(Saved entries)
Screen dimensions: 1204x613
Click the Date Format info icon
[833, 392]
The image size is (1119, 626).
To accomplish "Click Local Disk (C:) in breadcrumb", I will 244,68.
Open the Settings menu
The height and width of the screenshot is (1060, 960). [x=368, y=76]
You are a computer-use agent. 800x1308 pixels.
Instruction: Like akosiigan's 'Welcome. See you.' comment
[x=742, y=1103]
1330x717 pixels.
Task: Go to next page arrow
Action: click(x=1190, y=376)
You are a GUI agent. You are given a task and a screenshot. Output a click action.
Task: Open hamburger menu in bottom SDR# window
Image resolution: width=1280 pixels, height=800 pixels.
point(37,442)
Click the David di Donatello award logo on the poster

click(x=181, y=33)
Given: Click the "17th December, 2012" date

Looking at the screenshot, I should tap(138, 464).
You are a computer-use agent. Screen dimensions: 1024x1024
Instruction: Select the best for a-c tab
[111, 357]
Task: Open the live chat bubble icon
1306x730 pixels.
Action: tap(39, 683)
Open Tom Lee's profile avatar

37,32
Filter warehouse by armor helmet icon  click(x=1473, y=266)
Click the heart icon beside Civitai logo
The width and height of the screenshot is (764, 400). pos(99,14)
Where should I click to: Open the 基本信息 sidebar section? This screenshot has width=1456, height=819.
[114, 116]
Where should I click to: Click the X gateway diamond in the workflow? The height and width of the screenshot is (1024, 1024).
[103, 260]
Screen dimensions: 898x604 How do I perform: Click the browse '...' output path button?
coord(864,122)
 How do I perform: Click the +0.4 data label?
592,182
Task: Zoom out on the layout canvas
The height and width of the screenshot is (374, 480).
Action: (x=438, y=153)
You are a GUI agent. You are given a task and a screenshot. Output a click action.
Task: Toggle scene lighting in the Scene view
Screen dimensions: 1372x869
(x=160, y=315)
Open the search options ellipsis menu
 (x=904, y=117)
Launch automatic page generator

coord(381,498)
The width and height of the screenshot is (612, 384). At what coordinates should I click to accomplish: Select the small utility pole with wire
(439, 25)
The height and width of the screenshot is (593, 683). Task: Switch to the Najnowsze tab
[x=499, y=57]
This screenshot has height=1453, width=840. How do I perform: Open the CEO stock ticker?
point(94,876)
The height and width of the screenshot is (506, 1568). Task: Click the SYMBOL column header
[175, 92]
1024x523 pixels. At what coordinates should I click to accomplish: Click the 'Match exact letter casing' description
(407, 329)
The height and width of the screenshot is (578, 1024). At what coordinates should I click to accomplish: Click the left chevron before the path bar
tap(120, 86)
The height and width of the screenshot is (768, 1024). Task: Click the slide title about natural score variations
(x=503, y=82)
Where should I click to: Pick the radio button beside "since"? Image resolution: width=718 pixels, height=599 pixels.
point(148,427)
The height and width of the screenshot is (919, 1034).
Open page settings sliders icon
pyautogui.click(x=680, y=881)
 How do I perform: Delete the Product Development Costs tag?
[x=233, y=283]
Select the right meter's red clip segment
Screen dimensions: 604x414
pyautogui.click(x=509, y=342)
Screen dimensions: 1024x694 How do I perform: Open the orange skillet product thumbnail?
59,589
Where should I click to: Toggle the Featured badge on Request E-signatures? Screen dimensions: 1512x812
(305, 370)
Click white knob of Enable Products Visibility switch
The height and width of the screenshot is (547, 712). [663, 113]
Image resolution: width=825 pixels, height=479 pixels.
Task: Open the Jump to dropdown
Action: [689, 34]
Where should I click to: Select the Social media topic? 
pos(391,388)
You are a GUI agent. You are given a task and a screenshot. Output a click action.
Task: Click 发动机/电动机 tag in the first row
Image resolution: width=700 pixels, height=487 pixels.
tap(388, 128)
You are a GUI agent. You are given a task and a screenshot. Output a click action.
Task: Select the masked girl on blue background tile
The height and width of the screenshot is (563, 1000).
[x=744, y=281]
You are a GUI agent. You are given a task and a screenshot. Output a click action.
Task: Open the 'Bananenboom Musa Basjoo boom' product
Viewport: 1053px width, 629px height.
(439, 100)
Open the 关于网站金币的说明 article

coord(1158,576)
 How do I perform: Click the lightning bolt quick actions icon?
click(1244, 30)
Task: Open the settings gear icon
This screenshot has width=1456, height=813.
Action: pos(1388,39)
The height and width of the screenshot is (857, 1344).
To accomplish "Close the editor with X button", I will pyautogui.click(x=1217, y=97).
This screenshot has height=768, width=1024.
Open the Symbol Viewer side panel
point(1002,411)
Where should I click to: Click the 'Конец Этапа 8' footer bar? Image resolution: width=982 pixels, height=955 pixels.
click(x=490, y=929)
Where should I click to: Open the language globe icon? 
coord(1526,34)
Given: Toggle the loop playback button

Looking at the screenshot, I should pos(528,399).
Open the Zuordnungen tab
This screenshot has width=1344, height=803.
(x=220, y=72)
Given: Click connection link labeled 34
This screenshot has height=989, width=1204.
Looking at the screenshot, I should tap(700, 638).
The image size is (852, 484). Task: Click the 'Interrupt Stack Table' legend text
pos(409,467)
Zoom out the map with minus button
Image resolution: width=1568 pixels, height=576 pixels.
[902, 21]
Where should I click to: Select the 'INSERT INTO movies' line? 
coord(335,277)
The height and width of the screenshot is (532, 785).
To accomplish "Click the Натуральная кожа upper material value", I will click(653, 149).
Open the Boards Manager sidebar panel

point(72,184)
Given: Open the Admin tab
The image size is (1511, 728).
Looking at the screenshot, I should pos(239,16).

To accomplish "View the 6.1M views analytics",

Directions
Check the data line by line and report how many lines contain "computer" as a word or string, giving nothing besides the number.

Solution
2